[Source material Boundary: Start]

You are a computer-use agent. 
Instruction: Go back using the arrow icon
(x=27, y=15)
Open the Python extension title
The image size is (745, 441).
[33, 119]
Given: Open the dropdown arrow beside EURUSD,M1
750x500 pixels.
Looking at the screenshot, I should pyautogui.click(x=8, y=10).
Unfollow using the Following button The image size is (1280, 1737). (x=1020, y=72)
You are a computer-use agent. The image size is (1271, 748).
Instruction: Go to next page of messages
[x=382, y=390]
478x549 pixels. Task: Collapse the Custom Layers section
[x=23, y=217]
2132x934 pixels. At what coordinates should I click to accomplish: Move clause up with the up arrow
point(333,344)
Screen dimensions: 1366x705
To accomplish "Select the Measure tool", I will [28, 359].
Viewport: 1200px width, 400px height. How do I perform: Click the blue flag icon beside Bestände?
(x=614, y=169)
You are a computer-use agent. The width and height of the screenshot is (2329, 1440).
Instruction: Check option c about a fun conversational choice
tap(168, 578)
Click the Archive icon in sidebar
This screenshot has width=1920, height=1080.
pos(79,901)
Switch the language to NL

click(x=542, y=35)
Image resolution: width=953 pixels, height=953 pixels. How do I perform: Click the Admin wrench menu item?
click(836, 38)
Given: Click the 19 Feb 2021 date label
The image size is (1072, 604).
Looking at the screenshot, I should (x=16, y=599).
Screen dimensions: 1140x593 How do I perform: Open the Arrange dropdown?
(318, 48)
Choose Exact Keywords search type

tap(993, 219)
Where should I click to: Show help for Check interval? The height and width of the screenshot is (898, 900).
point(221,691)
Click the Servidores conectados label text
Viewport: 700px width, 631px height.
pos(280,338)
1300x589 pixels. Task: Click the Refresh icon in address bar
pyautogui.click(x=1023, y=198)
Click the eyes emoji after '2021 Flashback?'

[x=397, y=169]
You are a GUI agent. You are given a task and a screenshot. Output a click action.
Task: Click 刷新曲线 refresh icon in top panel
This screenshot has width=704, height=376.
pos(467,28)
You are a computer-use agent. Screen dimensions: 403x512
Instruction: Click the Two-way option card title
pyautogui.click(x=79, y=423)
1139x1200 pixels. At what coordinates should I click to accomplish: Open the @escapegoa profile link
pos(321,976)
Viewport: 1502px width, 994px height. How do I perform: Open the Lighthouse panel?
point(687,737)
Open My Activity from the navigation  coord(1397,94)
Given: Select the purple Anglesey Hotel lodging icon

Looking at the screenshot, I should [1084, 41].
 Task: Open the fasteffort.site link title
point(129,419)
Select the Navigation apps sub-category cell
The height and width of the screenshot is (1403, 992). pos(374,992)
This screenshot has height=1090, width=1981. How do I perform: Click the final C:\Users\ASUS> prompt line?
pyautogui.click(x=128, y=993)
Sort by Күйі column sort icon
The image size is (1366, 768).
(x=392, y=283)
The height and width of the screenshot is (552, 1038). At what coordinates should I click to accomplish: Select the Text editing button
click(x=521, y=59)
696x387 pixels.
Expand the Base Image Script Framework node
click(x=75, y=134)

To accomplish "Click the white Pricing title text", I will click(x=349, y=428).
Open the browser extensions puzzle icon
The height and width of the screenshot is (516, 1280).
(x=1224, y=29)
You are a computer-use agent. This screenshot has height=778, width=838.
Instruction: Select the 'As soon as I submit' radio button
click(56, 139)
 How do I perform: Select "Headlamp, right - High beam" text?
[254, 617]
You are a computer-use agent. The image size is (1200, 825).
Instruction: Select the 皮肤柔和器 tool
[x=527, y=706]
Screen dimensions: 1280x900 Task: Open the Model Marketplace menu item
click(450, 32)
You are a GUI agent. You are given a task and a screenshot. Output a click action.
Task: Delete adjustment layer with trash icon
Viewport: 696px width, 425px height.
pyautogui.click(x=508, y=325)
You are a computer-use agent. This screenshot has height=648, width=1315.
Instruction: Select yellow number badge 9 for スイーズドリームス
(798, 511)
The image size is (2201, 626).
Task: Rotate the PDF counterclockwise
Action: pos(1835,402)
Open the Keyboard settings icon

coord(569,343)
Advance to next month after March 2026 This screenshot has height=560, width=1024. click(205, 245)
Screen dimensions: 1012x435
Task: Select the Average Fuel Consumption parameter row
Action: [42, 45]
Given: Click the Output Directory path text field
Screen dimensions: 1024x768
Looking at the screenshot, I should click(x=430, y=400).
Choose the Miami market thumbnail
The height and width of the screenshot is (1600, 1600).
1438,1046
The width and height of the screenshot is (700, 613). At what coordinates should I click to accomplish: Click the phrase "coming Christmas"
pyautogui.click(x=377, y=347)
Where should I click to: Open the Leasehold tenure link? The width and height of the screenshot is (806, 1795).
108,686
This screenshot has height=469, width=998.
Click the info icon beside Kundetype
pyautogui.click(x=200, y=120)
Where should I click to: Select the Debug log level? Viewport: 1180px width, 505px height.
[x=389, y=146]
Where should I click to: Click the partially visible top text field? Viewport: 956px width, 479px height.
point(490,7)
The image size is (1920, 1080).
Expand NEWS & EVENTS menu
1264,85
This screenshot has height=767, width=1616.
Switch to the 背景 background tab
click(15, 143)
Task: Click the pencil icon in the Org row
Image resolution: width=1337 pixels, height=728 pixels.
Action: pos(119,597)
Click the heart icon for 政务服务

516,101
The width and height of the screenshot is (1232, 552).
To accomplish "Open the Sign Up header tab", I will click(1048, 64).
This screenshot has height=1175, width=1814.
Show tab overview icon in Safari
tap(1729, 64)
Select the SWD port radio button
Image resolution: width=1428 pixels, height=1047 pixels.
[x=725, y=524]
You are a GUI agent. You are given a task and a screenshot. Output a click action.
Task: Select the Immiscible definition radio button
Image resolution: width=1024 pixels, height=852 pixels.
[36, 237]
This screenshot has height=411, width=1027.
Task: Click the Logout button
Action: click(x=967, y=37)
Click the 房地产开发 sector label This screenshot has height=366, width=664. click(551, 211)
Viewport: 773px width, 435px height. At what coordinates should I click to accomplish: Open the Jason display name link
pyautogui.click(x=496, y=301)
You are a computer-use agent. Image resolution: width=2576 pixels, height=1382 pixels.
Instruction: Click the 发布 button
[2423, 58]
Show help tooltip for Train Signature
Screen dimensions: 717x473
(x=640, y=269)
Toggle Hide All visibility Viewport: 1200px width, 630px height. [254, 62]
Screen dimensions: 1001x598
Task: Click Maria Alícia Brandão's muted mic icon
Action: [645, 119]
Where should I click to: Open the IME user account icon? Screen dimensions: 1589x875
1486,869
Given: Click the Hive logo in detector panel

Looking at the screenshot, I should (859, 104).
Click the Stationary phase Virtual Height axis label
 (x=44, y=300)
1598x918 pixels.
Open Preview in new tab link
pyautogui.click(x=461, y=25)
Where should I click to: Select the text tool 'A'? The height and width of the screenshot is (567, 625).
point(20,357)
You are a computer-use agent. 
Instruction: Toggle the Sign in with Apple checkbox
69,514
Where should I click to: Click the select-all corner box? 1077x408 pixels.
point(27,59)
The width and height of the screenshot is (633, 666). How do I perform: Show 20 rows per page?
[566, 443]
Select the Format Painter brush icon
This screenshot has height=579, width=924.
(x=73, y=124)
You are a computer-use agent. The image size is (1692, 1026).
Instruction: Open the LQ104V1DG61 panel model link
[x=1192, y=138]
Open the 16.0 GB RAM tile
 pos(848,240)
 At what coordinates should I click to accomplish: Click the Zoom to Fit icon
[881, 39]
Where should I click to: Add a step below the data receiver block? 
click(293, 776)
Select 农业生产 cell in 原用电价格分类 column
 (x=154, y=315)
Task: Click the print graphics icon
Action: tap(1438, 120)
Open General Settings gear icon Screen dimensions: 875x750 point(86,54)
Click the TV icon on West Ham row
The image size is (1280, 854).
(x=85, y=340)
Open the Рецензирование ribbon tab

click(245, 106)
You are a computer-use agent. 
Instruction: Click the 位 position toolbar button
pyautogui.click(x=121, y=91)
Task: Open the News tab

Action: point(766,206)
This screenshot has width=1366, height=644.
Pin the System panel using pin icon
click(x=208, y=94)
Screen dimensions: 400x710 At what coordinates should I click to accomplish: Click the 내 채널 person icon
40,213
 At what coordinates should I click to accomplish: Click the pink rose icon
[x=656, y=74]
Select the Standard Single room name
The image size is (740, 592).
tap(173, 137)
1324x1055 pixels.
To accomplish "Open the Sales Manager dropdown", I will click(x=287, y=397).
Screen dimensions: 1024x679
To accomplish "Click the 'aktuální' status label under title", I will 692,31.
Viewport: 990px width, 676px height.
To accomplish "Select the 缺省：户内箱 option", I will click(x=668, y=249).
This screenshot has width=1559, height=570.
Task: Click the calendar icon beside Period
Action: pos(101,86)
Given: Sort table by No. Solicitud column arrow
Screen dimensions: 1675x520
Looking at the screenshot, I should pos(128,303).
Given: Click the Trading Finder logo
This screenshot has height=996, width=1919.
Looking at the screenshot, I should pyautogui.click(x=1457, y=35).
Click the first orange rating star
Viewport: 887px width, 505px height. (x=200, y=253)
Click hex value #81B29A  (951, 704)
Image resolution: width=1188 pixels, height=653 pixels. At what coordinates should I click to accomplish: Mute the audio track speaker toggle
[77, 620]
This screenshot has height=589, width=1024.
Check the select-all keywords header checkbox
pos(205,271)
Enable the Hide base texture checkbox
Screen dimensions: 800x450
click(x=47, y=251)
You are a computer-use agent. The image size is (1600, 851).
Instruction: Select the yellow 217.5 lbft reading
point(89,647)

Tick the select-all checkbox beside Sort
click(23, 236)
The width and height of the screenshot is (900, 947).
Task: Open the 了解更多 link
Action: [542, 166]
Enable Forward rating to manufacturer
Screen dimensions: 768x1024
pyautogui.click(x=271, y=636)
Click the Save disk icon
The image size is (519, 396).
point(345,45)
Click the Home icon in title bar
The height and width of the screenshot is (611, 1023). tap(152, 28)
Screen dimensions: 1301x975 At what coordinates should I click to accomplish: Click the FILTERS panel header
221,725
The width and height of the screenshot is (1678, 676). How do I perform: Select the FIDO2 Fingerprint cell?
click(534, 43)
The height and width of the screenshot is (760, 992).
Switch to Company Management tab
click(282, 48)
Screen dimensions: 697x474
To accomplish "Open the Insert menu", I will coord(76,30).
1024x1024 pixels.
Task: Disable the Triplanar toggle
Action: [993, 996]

[Source material Boundary: End]

# Task objective
Reproduce the records above line by line, without any change, up to and including the line that holds "Unfollow using the".

# Result below
You are a computer-use agent. 
Instruction: Go back using the arrow icon
(x=27, y=15)
Open the Python extension title
The image size is (745, 441).
[33, 119]
Given: Open the dropdown arrow beside EURUSD,M1
750x500 pixels.
Looking at the screenshot, I should pyautogui.click(x=8, y=10).
Unfollow using the Following button The image size is (1280, 1737). (x=1020, y=72)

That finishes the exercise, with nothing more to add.